I am trying to filter by multiple variables for a series of conditions using vectors on a SparkR dataframe.
Doing this with tidyverse on a regular dataframe is straight forward. For example:
library("tidyverse")
library("magrittr")
# filter vectors
filter_var1 <- c('111', '222')
filter_var2 <- c('a', 'c')
#create df
df <- data.frame(var1 = c("111", "222", "333", "333"), var2 = c("a", "a", "b", "c"))
df
# filter
df_filtered <- df %>% dplyr::filter( (var1 %in% filter_var1) | (var2 %in% filter_var2))
df_filtered
Attempting do something similar for a single variable filter is a little more tedious but doable (from: sparkR example 1, sparkR example 2):
library(SparkR)
# Initialize a Spark session
sparkR.session(appName = "Create DataFrame Example")

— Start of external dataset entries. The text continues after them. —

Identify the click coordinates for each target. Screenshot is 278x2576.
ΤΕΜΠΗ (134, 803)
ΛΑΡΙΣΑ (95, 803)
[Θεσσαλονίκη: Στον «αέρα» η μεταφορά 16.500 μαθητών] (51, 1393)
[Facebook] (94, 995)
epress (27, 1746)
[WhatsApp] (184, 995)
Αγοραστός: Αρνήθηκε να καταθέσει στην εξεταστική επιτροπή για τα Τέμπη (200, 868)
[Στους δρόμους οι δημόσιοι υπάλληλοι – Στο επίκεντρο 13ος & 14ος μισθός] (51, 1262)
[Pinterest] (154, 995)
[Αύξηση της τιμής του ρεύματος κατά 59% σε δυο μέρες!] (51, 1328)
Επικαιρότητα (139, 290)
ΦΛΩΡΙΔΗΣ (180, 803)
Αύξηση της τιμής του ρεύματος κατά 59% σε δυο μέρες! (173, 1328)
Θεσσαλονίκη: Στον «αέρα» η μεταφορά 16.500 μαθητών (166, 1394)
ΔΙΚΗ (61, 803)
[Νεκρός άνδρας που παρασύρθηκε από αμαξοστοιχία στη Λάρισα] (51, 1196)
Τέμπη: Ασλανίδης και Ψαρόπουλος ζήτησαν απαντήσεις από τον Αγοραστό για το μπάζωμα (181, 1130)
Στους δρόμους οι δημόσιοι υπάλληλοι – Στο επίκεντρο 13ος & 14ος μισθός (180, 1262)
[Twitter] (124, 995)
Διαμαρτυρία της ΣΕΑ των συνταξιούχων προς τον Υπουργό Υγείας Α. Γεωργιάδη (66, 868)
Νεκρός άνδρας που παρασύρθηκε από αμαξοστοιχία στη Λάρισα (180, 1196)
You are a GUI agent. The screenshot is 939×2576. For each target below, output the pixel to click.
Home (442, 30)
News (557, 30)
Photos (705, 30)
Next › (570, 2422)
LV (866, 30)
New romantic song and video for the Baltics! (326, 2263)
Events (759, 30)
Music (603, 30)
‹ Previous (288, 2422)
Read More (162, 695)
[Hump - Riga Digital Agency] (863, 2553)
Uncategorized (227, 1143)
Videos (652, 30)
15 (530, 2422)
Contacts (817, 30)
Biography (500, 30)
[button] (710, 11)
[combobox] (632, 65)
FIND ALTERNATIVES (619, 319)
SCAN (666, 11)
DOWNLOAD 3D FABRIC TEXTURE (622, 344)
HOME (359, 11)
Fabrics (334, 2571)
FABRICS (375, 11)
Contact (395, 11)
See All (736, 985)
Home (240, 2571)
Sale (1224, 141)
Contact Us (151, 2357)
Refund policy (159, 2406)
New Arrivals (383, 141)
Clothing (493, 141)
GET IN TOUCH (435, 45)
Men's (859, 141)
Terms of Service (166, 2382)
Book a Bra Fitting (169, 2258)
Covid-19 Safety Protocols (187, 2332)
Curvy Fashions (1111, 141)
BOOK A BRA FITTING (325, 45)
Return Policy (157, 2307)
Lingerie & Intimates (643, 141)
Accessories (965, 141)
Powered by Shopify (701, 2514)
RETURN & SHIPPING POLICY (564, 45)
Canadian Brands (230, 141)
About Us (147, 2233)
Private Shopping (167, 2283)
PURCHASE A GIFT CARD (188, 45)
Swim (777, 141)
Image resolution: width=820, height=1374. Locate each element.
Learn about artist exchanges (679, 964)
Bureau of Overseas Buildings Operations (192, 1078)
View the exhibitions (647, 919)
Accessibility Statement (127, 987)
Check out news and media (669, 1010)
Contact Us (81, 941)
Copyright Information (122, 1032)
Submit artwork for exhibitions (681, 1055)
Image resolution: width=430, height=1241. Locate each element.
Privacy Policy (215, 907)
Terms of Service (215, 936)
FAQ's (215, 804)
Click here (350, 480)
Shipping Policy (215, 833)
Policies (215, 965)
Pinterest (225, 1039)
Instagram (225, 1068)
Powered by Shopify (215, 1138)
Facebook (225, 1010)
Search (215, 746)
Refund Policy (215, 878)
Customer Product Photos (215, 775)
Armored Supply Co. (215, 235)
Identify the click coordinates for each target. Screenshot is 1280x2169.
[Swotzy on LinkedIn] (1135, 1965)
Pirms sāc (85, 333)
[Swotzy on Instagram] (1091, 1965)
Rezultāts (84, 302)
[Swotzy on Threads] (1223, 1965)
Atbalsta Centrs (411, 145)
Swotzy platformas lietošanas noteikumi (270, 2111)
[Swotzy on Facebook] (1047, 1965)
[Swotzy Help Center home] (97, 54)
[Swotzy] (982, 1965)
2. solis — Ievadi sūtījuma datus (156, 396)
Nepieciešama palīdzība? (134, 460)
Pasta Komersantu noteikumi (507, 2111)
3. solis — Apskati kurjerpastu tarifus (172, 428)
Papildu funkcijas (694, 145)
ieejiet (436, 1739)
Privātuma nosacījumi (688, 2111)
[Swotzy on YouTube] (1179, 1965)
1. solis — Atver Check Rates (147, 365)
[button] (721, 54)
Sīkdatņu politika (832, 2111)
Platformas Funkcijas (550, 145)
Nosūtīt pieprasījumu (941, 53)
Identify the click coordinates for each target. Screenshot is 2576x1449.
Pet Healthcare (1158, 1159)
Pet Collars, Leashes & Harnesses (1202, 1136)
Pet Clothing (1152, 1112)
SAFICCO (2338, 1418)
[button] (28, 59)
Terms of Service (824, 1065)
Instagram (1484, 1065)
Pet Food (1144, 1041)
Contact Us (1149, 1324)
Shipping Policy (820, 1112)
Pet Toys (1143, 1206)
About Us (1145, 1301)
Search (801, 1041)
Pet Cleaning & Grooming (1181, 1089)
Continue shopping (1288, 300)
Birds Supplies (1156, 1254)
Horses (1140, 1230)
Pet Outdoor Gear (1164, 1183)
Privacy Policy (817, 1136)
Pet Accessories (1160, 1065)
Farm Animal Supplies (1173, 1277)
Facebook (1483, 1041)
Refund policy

# Create a data frame in SparkR
spark_df <- createDataFrame(data.frame(var1 = c("111", "222", "333", "333"), var2 = c("a", "a", "b", "c")))
# Show the data frame
showDF(spark_df)
spark_df_filtered <- spark_df %>% SparkR::filter(., (
paste("var1 in ('", paste(filter_var1, collapse = "','"), "')", sep = "")
))
But I am having difficulty using AND (&&) / OR (||) statements in the case of in the same filter statement to add more conditions. I did find an example using sparkR::subset here, but when trying to use vectors to implement the filtering I ran into issues.
You could have used the
%in%S4 method to match values in a column. And use|for OR,&for AND operators.